A smashing editorial in Nature catalogs the many ways in which scientists end up tricking themselves into seeing evidence that isn't there, resulting in publishing false positive. Many of these are familiar to people who follow behavioral economics (and readers of Predictably Irrational). But, significantly, the article advocates a series of evidence-supported techniques (some very simple, others a little more mostly/tricky) to counter them.
The problems with reproducibility in scientific results are now understood to be grave, and the scientific establishment is on the lookout for ways to improve the quality of results. Insisting on some or all of these methods as a condition of publication would significantly advance the field.
One debiasing procedure has a solid history in physics but is little known in other fields: blind data analysis (see page 187).

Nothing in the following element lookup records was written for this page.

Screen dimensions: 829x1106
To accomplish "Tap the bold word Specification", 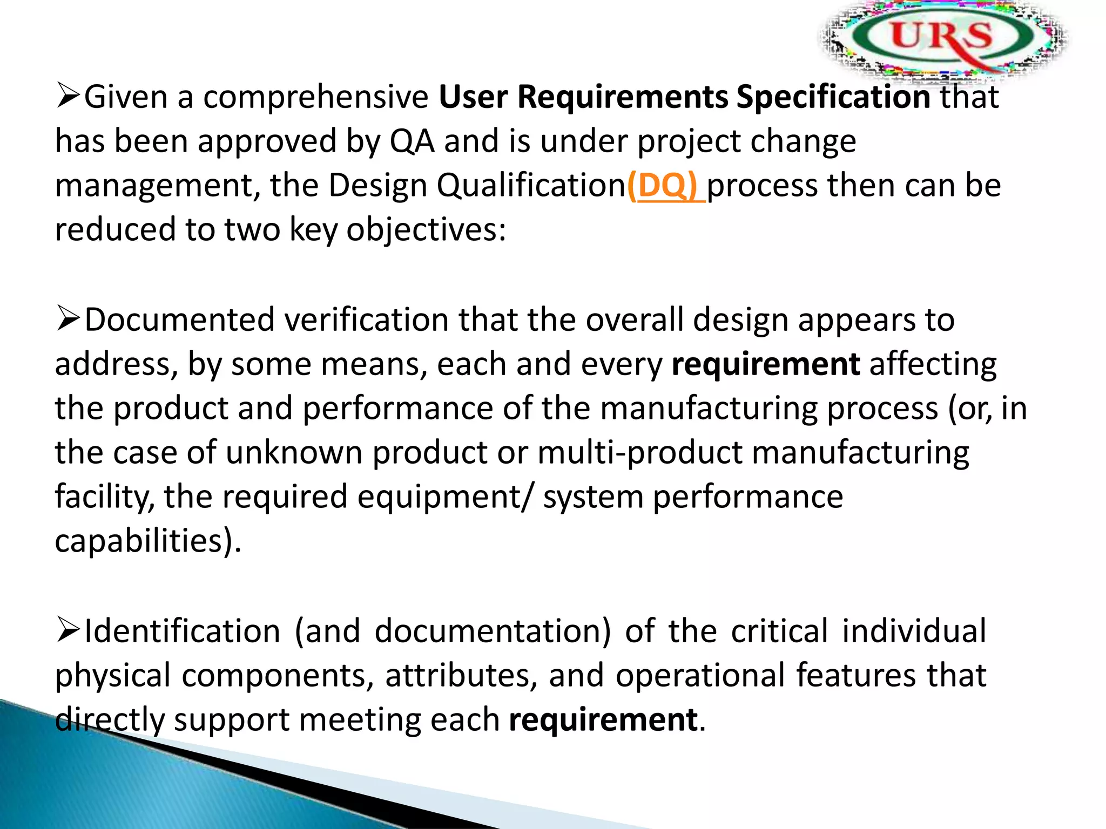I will tap(833, 97).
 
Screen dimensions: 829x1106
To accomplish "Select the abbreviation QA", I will tap(412, 141).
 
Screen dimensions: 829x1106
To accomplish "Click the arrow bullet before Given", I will tap(68, 97).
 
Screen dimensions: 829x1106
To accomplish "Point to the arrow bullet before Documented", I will tap(68, 319).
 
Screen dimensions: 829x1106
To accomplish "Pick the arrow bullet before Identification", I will tap(68, 630).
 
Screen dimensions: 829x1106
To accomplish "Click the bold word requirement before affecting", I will tap(765, 364).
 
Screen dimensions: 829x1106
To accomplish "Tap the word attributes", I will tap(461, 676).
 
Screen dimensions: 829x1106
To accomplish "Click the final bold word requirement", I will tap(603, 720).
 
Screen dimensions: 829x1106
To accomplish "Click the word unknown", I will tap(294, 452).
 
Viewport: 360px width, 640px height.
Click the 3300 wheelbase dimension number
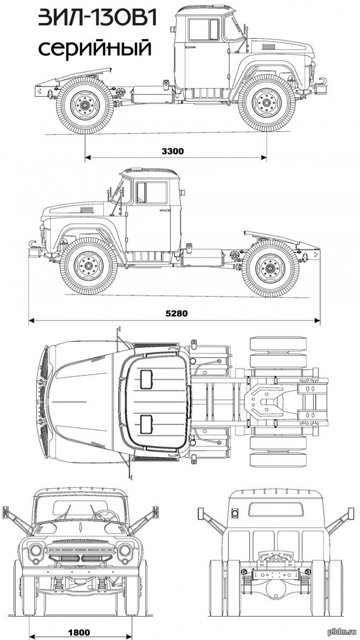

The idea is that researchers who do not know how close they are to desired results will be less likely to find what they are unconsciously looking for13.
One way to do this is to write a program that creates alternative data sets by, for example, adding random noise or a hidden offset, moving participants to different experimental groups or hiding demographic categories. Researchers handle the fake data set as usual — cleaning the data, handling outliers, running analyses — while the computer faithfully applies all of their actions to the real data. They might even write up the results. But at no point do the researchers know whether their results are scientific treasures or detritus. Only at the end do they lift the blind and see their true results — after which, any further fiddling with the analysis would be obvious cheating.